03 febrero 2009

ROMA, 1ª temporada

Un poco de historia. En la Roma republicana las clases aristocráticas sustentaban su linaje en suposiciones genéticas (la familia patricia era grande y superior por linaje) y de ascendencia divina. Así, por ejemplo, Cayo Julio César, era directo descendiente de la diosa Venus.

Cuando en el primer (o segundo, no recuerdo ahora) capítulo de Roma (1ª temporada) alguien, burlón, le sugiere a Julio que rece a la diosa Venus, ya nos puede quedar algo clarito: Roma es una serie de escrupuloso acabado histórico, donde el cuidado en este aspecto es exquisito y excede el conocimiento general. Casi, de hecho, es su razón de ser. Con Roma, en fin, aprendes.
¿Qué le pedimos a una ficción sobre el ascenso y caída de Julio César? Pues respeto por los hechos y más aún, una inmersión en su tiempo, su sociedad, sus costumbres, sus instituciones, su economía, su ejército, su vida familiar y sexual. La vida civil y la religiosa. Y la política del momento, en todo su esplendor y detalle. Y todo eso lo encontré en Roma, serie de la cadena HBO que además no escatima en presupuesto (de hecho no pasó de su segunda temporada, pues el incendio de los tremendos decorados, toda una Roma de postín, acabó con la saga y toda posibilidad de continuarla, o eso tengo entendido).
Además Roma es una ficción donde la fotografía acentúa un componente desasosegante, donde los actores (sobre todo Ciarán Hinds en el papel del conquistador de la Galia) son más que correctos.
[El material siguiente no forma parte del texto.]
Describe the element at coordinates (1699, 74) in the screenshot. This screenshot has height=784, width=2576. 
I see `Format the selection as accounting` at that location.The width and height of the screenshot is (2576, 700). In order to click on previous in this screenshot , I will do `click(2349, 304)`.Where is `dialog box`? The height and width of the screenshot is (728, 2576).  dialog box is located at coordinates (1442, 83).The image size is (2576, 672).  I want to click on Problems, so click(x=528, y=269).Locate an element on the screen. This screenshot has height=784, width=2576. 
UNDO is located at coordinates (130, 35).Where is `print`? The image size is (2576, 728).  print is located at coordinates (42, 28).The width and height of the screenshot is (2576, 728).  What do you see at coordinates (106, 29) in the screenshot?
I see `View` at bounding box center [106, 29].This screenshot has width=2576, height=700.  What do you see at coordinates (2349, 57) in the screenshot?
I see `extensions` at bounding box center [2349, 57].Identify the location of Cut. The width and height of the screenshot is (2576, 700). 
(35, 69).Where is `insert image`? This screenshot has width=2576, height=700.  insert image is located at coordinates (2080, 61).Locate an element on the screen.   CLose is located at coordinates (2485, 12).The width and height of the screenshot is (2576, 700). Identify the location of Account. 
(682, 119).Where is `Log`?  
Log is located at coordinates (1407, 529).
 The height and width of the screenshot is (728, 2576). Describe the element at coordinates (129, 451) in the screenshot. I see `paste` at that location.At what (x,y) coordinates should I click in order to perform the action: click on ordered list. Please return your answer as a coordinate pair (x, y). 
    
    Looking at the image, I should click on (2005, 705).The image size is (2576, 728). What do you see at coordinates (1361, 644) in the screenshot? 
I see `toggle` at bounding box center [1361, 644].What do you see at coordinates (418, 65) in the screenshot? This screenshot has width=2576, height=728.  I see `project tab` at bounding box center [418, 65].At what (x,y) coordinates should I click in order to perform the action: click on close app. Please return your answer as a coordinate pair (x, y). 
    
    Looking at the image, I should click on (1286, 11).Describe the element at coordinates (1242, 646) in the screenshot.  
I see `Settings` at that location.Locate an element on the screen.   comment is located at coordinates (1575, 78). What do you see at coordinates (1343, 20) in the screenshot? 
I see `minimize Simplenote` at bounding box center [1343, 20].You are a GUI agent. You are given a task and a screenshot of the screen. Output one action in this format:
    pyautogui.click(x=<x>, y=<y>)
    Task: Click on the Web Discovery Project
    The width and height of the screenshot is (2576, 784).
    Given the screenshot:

Sumemos una tensión creciente que mejora la serie capítulo a capítulo, y la idea de imbricar las capas altas (la curia senatorial) y las grandes familias patricias con el pueblo llano a través de dos soldados cuyas vidas, casi de un modo humorístico, se enlazan más de lo lógico con la de César. Puede ser, durante bastantes capítulos, el punto más débil (por increíble) de la serie, aunque poco a poco este aspecto también logra cierta naturalidad dentro de la trama (no, desde luego, cuando uno de los llanos soldados se zumba, con el consentimiento de ella, a…¡Cleopatra!; como digo, el ardid tiene tintes de comedia, fina e irónica).
Y bien, me queda su segunda temporada, el ascenso de mi tocayo, el nacimiento del Imperio, el fin definitivo de las aspiraciones republicanas en una Roma clásica que, en el siglo XXI, sigue siendo apasionante

4 comentarios:

Anónimo dijo...

Me encanta
La vi cuando la emitieron en nosequé cadena
Tb la segunda en formato de 3 miniseries
La regalaban con el Historia del National y la sigo viendo de cando en vez

Octavio B. (señor punch) dijo...

ahora voy a dejarla descansar, pero la 2ª termina cayendo seguro.

Javier Cercas Rueda dijo...

A falta de leer las cinco novelas de Colleen McCullough y las serias biografías de Carcopino y Goldssworthy, y descartadas otras cosas más flojillas sí leídas (Gallo, Shakespeare o Eslava Galán), me quedo con estos:

Vida de los doce césares, de Gayo SUETONIO TRANQUILO (S. I ddC)
Querido Bruto, de José Ramón AYLLON (1999)
Los idus de marzo, de Thorton WILDER (1948)

En primero me encanta por el estilo, por ser una fuente cercana y por que, de paso, aprendemos todo lo esencial sobre la familia Julia-Claudia y demás césares. El segundo es una novelita breve y sencilla, perfecta introducción al mundo romano. Es insuficiente, pero la he recomendado mucho pues actúa de reclamo infalible de otras lecturas. La tercera es una novela epistolar deliciosa, llevada técnicamente con virtuosismo, imprescindible.

Octavio B. (señor punch) dijo...

gracias por tu interesantísimo comentario, Javier. Tomo nota :)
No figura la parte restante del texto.